After day of trailing — culinary speak for apprenticing — at Eleven Madison Park in March of 2009, chef Dan Jackson was ready to return to his Brooklyn apartment. Instead of getting some rest, Jackson, now the culinary director at NYC minichain Fields Good Chicken, was given a test.
“They had me cook a dish, which used to be one of their things,” Jackson tells InsideHook. “Basically, your application for the job was you would work the day there and then they would surprise you. My protein was halibut and I was allowed to use any ingredients in the walk-in and had an hour to do it. That was the test at the end of the day.”
Since it was almost spring, Jackson went with a seasonal dish: seared halibut with a lemon ver blanc served over a carrot puree along with a salad of fava beans and pea tendrils.
Though Jackson was informed his carrot puree could have been a little smoother, the executive sous-chef administering the test liked the seasonality and flavors, and gave Jackson the job.
“It was a challenge,” he says. “Traditionally when you go trail at a restaurant, you’re observing and not really touching anything. This was different. It was exciting. I think it really told them what kind of cook they were dealing with. If you can step up to the plate in that situation, you’re going to be able to survive in a really high-stress environment. The whole point of it is to see how you react.”
The post-trailing test was an example of the survival-of-the-fittest environment that permeated Eleven Madison Park at the time. That type of milieu, which started at the very top of EMP’s food chain with Swiss chef/owner Daniel Humm, led the restaurant to earn a four-star review in The New York Times shortly after Jackson started working there.
From that point on, business took off and never slowed down.
“We received four stars from The Times and the restaurant completely changed pretty much the next day,” Jackson says. “All of a sudden we were booked solid for the next two years. I think our covers doubled overnight. We went from a busy night being 80 covers to a busy night being 140 covers. It was a pretty incredible time to be there. Chef Humm was very much involved in the day-to-day kitchen activities. He was tasting everything and expediting every night. It was a really intense and stressful environment, but it was amazing. I didn’t really realize how much I was learning and growing as a cook because there was really no time to think about it. I came out of there and it was almost like fine-dining dog years, where one year is really seven.”
Though Jackson worked his way through every station in the kitchen during his nearly two years at EMP, his favorite spot was preparing hot appetizers.
“I had a decent amount of cooking experience and so they moved me to hot apps pretty quickly,” Jackson says. “That station was right next to where the chef would stand to expedite service. You were not only probably the busiest station, but you were also on full view of the chef. You had to keep your station immaculate at all times. Everything was on full view. If you could work that station, you could work any station at Eleven Madison, at that time at least.”
That sort of competitive mindset was a requirement during Jackson’s tenure at EMP, which topped San Pellegrino’s list of the World’s 50 Best Restaurants in 2017.
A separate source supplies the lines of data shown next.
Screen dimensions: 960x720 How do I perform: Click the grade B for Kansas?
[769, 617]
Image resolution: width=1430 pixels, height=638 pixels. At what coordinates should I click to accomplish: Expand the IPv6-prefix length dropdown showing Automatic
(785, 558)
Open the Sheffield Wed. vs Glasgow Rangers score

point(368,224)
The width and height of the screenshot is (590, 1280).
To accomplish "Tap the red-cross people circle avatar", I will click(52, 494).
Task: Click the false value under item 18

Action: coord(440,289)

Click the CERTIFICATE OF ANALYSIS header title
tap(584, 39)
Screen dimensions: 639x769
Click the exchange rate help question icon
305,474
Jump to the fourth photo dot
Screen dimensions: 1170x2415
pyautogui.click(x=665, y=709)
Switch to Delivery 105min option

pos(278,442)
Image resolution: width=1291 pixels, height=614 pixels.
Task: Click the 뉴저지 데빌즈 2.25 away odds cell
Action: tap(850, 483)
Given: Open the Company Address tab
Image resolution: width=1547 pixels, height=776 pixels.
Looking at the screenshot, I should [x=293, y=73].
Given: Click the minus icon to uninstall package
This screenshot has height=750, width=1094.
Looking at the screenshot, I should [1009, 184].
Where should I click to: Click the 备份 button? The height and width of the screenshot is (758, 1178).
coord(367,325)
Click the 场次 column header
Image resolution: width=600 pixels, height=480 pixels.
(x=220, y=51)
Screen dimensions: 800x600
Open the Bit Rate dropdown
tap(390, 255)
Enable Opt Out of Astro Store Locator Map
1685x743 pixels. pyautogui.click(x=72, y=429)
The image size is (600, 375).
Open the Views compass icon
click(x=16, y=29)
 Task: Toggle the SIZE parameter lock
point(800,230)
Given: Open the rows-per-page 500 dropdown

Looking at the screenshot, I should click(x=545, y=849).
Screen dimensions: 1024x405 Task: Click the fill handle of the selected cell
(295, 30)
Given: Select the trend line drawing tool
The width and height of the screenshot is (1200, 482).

“Every once in a while I’ll have a dream that I’m still in that kitchen and there’s that survival-of-the-fittest-type attitude,” Jackson says. “That type of competitiveness was needed in that environment to be as good as we were. There was definitely a lot of yelling and you had to bring your A-game every day, but I wouldn’t trade that experience for any of my experiences I’ve had as a chef. It’s bragging rights for me. I love telling people that I worked at EMP.”
An avid fan of college hoops and the UNC Tar Heels, Jackson makes it clear that, if the EMP staff were a basketball team, Chef Humm would have been Michael Jordan.
“He pushed us to be better and wasn’t afraid to say what was on his mind because he wanted you to get to his level,” Jackson says. “You would know when he was in the kitchen even if you didn’t see him. He’d walk in and all of a sudden it’d be just a different atmosphere. You just didn’t want to disappoint him. He created an aura around him, almost like when the health inspector came in the kitchen. There was a really strong team camaraderie and I think everybody respected each other, but there was a hierarchy and I was a bench player. But I think I would’ve been in the running for Sixth Man of the Year.”
There have been rumors during the coronavirus quarantine that Eleven Madison Park may never reopen its doors, though Jackson thinks otherwise. That said, whenever the restaurant does make its post-COVID-19 return, he anticipates it will be a different place.
“I would be surprised if they do end up closing. I still stay in touch with a lot of people who work there,” Jackson says. “If I had to guess, they’re going to try to bring it back to old-school EMP days, before the Pellegrino list. I feel like it became more appealing to outsiders than actual New Yorkers. I think they’re going to try to bring it back to the days when it felt a lot more like a New York City restaurant for New Yorkers and spend less time worrying about where they are on the world’s best restaurant list.”